Um sorriso abriu-se largo, no rosto do velho caboclo, que gritou para a companheira: Vem cá Maroca, danou-se! O cabra é sabido de mais! Vem logo muié, vem conhecer um adivinho.
E a dona Maroca, torcendo a ponta da inseparável toalha branca, que carregava sobre o ombro esquerdo, arrematou:
- Ô Joca, entonse aproveita e pregunta pra o moço, pra móde vê se ele aduvinha quando vai chuver pur essas banda.
E o recenseador teve que ir embora, levando na prancheta os cinqüenta anos de idade que ele mesmo propôs para o caboclo Joca.

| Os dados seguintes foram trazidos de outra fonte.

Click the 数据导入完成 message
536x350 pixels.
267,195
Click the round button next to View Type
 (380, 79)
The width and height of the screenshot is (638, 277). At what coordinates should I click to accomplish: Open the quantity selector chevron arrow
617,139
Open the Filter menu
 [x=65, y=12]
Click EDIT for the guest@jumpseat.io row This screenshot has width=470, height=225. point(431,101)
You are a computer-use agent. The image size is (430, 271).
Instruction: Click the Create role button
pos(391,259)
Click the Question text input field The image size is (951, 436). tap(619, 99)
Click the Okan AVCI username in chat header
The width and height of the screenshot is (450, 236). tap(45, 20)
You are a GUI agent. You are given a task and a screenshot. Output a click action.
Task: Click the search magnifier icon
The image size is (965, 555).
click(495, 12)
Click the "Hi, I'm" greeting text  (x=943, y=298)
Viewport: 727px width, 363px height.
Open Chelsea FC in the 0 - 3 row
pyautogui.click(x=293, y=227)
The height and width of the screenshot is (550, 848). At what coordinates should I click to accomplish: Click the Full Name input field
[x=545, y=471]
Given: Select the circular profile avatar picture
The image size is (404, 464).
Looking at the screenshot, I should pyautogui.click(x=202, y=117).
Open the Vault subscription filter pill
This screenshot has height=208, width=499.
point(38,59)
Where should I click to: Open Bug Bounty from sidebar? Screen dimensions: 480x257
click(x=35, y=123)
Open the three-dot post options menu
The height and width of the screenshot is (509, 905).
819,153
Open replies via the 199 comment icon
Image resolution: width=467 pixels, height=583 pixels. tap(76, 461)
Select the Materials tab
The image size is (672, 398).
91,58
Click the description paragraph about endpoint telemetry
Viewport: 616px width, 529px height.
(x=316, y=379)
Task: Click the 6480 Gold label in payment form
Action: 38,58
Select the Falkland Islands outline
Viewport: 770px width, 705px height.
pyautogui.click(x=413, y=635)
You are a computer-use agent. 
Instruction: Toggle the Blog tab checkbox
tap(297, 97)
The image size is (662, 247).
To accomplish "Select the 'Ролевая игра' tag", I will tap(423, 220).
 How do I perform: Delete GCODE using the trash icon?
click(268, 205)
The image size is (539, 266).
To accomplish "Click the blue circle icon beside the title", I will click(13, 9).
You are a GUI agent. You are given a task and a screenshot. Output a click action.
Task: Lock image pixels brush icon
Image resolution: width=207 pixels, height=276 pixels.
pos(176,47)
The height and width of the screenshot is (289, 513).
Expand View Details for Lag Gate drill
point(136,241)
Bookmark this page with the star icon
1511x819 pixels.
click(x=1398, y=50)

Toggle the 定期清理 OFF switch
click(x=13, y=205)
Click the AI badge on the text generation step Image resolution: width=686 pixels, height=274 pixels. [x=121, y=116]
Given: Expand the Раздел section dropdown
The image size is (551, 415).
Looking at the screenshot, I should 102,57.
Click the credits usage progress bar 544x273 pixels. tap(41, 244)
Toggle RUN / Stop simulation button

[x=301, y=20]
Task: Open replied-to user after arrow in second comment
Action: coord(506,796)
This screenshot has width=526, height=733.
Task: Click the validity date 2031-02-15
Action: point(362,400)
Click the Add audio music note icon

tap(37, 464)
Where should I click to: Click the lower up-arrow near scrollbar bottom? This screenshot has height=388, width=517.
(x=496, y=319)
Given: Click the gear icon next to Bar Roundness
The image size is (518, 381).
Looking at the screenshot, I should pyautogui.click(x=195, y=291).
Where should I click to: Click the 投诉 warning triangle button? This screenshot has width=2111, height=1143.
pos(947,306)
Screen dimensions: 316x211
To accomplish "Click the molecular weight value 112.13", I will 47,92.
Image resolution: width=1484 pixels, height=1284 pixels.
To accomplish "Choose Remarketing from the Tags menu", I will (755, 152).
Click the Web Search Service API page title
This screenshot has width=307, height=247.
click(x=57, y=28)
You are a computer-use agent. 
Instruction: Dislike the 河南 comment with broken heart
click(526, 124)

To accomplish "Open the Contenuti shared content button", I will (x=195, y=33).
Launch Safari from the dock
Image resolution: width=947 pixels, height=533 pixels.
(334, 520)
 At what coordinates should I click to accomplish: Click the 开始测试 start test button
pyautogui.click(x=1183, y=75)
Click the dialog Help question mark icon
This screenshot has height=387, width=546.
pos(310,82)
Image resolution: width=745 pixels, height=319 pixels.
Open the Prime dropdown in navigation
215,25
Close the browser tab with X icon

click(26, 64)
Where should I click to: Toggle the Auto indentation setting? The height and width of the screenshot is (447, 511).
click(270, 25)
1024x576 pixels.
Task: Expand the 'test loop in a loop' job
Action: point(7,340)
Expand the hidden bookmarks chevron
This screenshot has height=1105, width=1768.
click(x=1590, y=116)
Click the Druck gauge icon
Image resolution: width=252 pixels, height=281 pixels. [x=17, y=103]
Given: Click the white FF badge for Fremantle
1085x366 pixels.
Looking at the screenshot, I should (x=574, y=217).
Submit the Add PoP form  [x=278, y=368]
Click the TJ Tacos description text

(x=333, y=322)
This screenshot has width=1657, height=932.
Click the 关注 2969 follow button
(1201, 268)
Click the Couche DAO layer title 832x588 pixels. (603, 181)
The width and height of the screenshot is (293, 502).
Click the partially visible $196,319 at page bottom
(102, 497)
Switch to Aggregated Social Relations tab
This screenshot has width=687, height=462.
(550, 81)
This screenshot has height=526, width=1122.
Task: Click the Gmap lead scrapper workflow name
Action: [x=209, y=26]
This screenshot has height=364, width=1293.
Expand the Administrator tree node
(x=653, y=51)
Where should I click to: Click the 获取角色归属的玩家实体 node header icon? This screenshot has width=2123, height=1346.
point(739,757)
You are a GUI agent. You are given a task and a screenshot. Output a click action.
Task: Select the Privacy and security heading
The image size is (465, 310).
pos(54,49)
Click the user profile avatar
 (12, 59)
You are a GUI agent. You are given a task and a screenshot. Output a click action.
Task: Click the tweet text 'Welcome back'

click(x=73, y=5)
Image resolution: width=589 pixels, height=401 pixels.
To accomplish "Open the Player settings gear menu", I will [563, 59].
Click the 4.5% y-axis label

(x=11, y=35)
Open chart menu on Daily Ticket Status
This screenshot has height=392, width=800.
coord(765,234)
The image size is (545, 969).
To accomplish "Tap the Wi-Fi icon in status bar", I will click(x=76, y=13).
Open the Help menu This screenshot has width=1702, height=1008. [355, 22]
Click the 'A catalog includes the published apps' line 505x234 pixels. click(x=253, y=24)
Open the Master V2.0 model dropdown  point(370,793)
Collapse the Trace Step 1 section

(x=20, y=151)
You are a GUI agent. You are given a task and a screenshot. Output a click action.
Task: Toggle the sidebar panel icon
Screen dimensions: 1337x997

quinta-feira, 26 de fevereiro de 2009

COMEÇO DE PROSA

O meu avô materno, foi um grande contador de estórias e de "causos". De prosa fácil e farta, sempre chamava a atenção das pessoas presentes às suas narrativas, quando elas tentavam fazer barulho e atrapalhar a concentração dos atentos dizendo: "Só aprende a contar estórias, àqueles que aprendem primeiro ouvir estória". Esta frase tem me acompanhado até os dias de hoje, e, sempre me foi de grande utilidade, desde quando descobri que a minha vida ganhou um sentido todo especial, quando, ainda adolescente entrei timidamente, pela primeira vez, numa redação de jornal.
Alí, por detraz das velhas máquinas de escrever, que se destacavam sobre os birôs polidos pelo verniz do tempo, haviam pessoas, que nem sequer notaram a minha presença ou fingiam que não notavam. Também pudera, eu não tinha nenhuma significância para despertar a atenção de alguém, muito menos, daqueles que estavam alí concentrados e determinados em não perder o rumo das suas histórias.
Sentí naquele momento, que não teria nenhuma dificuldade de adaptação àquele ambiente, parecia até, que eu já o conhecia, talvez não com aquele formato, mas no formato dos sonhos de um menino que acreditava que um dia seria um contador de estórias. Não como o meu avô Ângelo Feitosa e sim, um contador de estórias que falasse da realidade das pessoas, das estórias do nosso tempo e do tempo que estava por vir. Como faziam aquelas pessoas por traz das máquinas de escrever. Só que eu queria contar as estórias do meu jeito, através das imagens que logo cedo aprendi a guardar dentro da minha Rolleyflex.
Assim, como coletor de imagens e arquivista de sonhos, botei o pé na estrada e comecei a contar do meu jeito as histórias da nossa gente e da nossa terra, com o privilégio de ter como companheiros de trabalho e de profissão, todos aqueles contadores de histórias que pela primeira vez na redação do saudoso Jornal de Alagoas.
Agora, estou eu aqui, embarcando na aventura de contar algumas das histórias e estórias vividas e ouvidas, durante esta minha trajetória de retratista insistente, metido a fazedor de rimas.
Ah! esta estória do fazedor de rimas eu vou contar mais adiante.